Life In Hiroshima Video Captures Months After Atomic Bomb Attack In Color

LOOK: Rare Color Footage Captures Life In Hiroshima After Atomic Bomb

The familiar images of a mushroom cloud and absolute devastation never take long to enter any conversation about Hiroshima, Japan. But rare color footage released by the National Archives shows the resilience of Hiroshima's citizens, just seven months after the U.S. dropped an atomic bomb on the Japanese city.

The unique film, commissioned by the Department of Defense and filmed in the spring of 1946, provides a fascinating glimpse of Hiroshima as it recovered from one of the most destructive attacks in history.

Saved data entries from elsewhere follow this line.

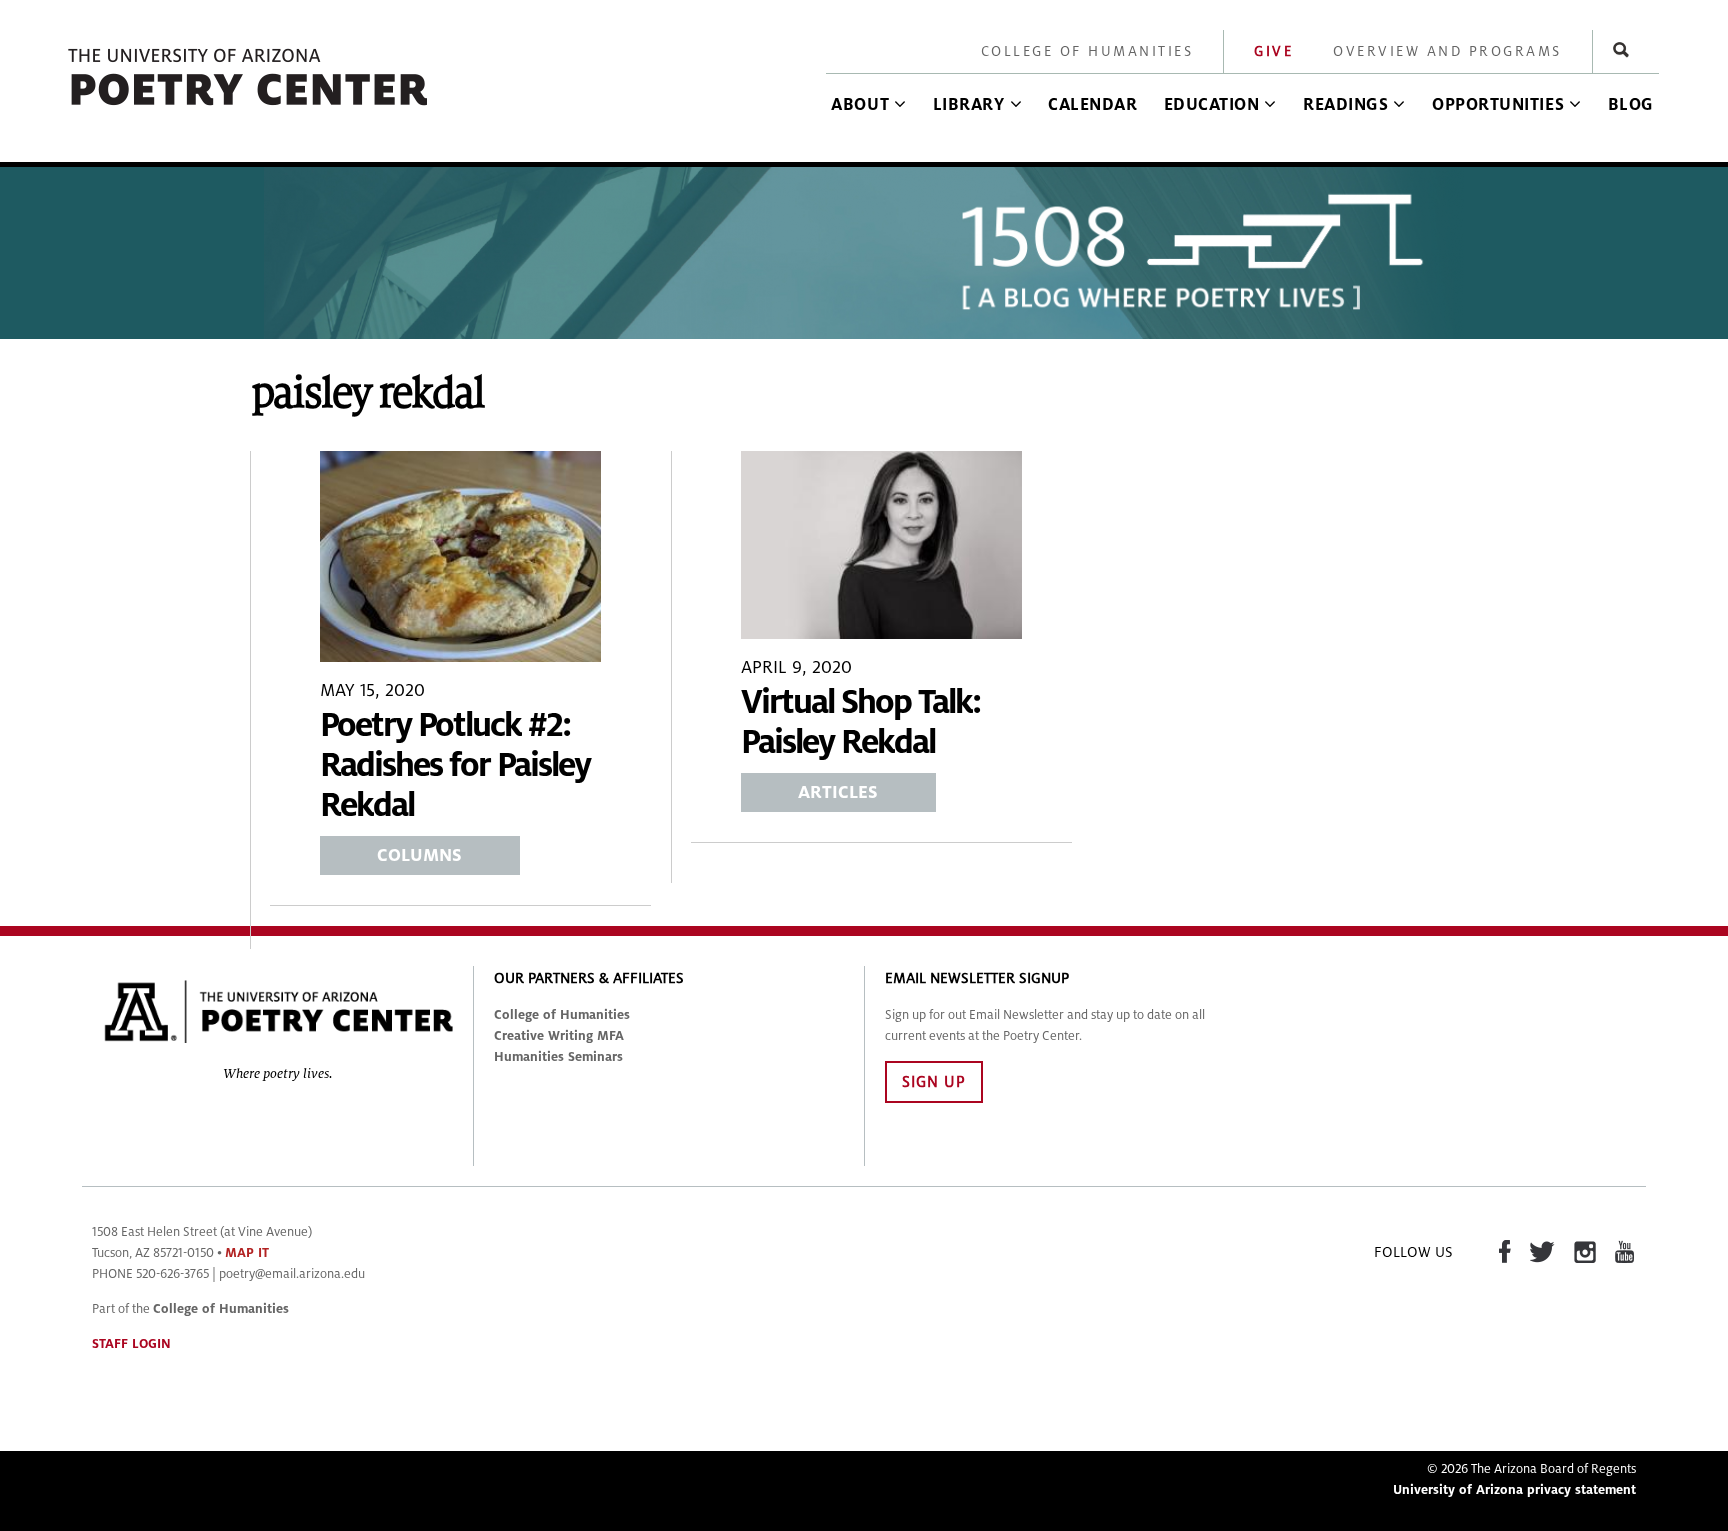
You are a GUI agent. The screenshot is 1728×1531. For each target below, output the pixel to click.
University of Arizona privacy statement (1514, 1490)
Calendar (1092, 105)
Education (1212, 105)
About (860, 105)
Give (1273, 51)
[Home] (249, 106)
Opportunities (1498, 105)
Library (969, 105)
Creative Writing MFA (559, 1036)
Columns (419, 855)
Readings (1345, 105)
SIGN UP (934, 1082)
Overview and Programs (1447, 51)
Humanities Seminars (558, 1057)
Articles (838, 792)
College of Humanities (1087, 51)
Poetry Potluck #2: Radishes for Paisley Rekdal (455, 765)
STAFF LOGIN (131, 1344)
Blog (1631, 105)
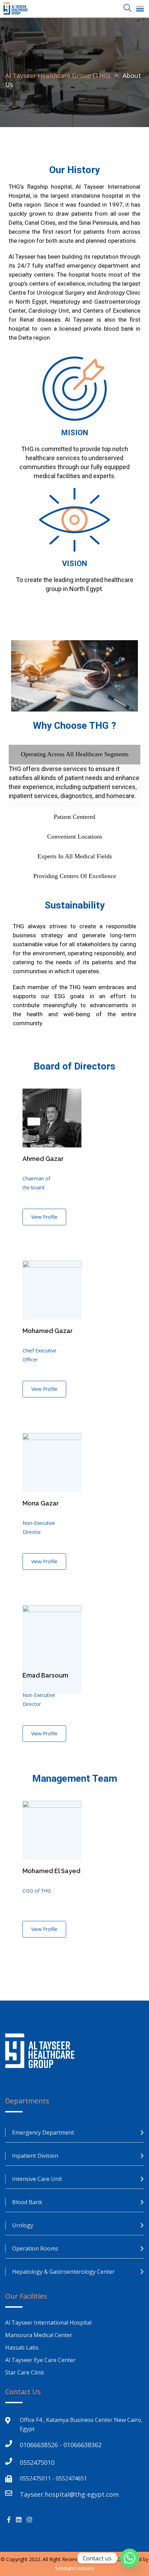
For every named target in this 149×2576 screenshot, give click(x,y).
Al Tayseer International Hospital (48, 2322)
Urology (22, 2225)
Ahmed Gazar (43, 1158)
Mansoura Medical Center (39, 2335)
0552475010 (37, 2462)
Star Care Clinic (24, 2372)
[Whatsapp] (129, 2558)
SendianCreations (74, 2568)
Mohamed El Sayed (51, 1871)
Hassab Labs (21, 2347)
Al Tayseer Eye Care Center (40, 2360)
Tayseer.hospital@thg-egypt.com (69, 2494)
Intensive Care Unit (37, 2179)
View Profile (44, 1217)
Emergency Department (43, 2132)
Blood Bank (27, 2202)
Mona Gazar (41, 1503)
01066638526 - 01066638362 (61, 2445)
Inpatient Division (35, 2155)
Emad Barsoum (45, 1675)
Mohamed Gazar (48, 1330)
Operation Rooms (35, 2248)
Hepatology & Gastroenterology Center (63, 2271)
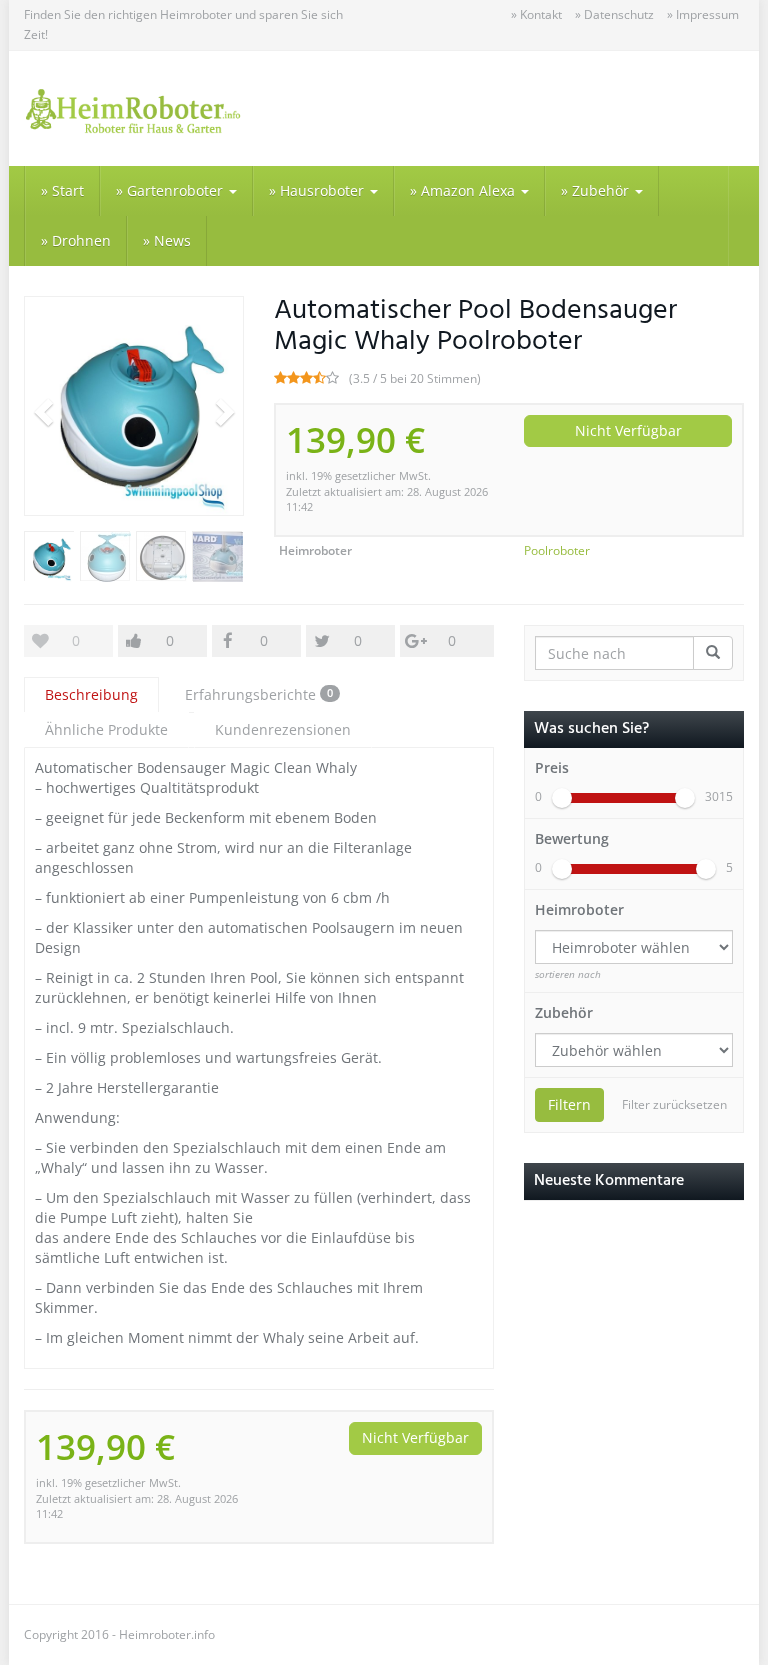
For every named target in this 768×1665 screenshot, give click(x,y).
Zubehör (564, 1012)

According to Slate, Japanese cameraman Akira "Harry" Mimura was enlisted by combat photographer Colonel Daniel McGovern to document the results of the U.S. campaign against Japan. Born in Hiroshima Bay but sent to the United States after middle school, Mimura studied filmmaking and worked in Hollywood briefly before returning to Japan in 1934, the Japan Times notes.

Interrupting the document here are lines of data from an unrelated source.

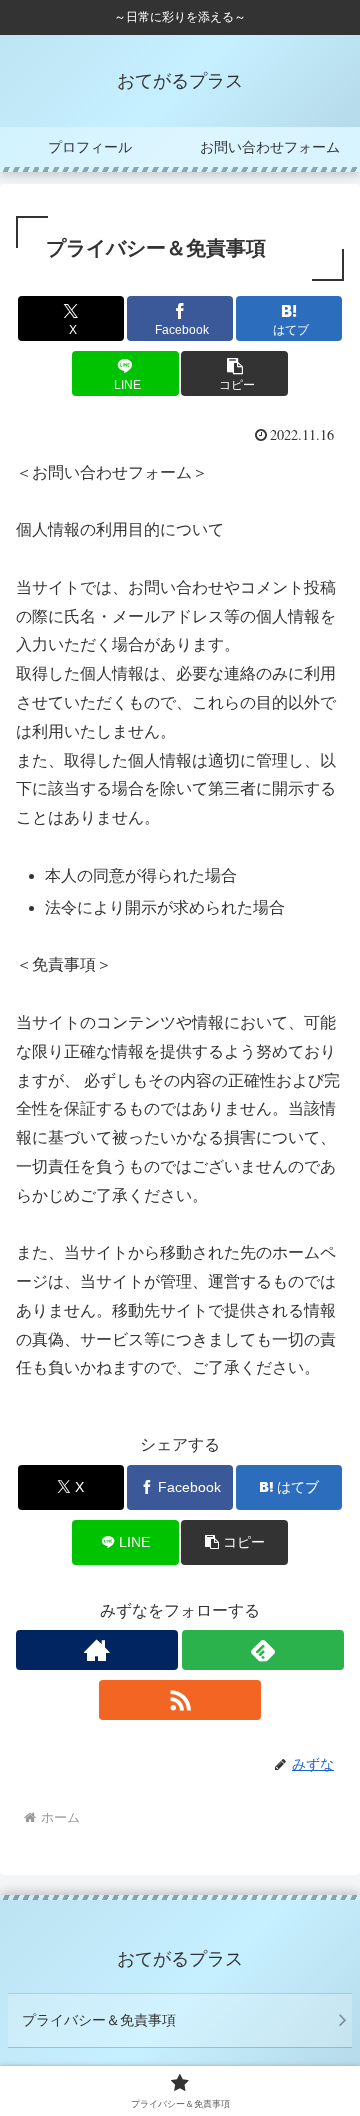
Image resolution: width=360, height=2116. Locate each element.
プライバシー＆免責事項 (99, 2020)
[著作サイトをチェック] (97, 1650)
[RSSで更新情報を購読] (180, 1700)
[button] (234, 373)
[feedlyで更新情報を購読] (263, 1650)
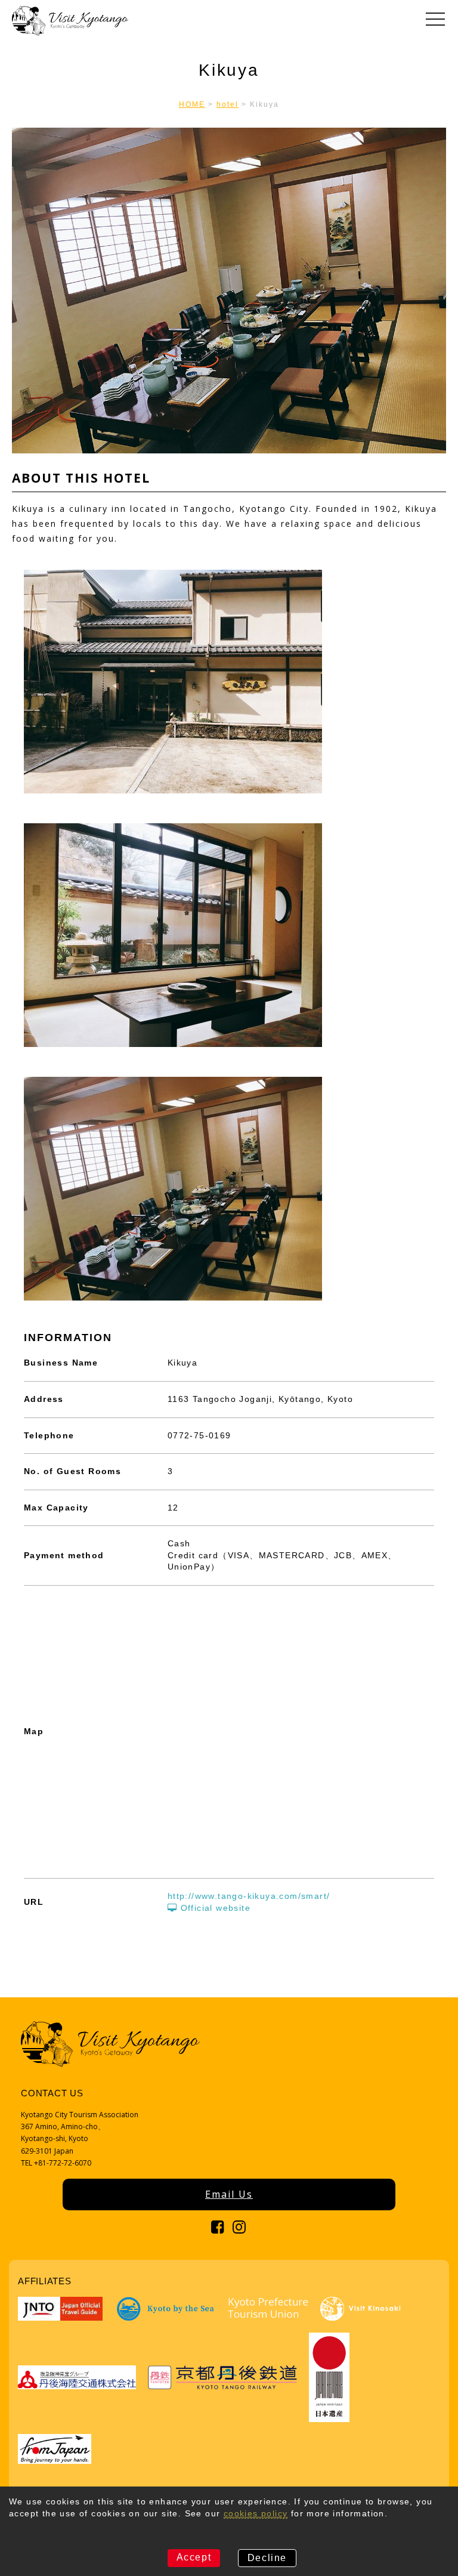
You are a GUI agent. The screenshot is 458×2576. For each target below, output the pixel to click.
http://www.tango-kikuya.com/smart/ (249, 1896)
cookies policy (256, 2513)
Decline (267, 2558)
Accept (194, 2557)
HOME (192, 104)
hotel (227, 104)
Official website (213, 1908)
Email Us (229, 2194)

In March and April 1946, Mimura traveled to more than 20 Japanese cities to document the destruction. “I was put in charge of this unbearably painful filming job. Even if you consider a war between two countries to be unavoidable, why, you wonder, must innocent civilians be forced to go through such suffering? ... But a cameraman must face up to whatever he films, however horrified he is by it. It struck me that this film record would someday, in some way, come to serve a purpose,” Mimura wrote in 1946, according to the Japan Times.

Slate notes the footage of Hiroshima was kept classified for years because the government feared it would be "too disturbing." But the silent video also shows images of Hiroshima's citizens repairing their broken city and performing menial tasks, proving that even in the worst devastation, life keeps moving forward.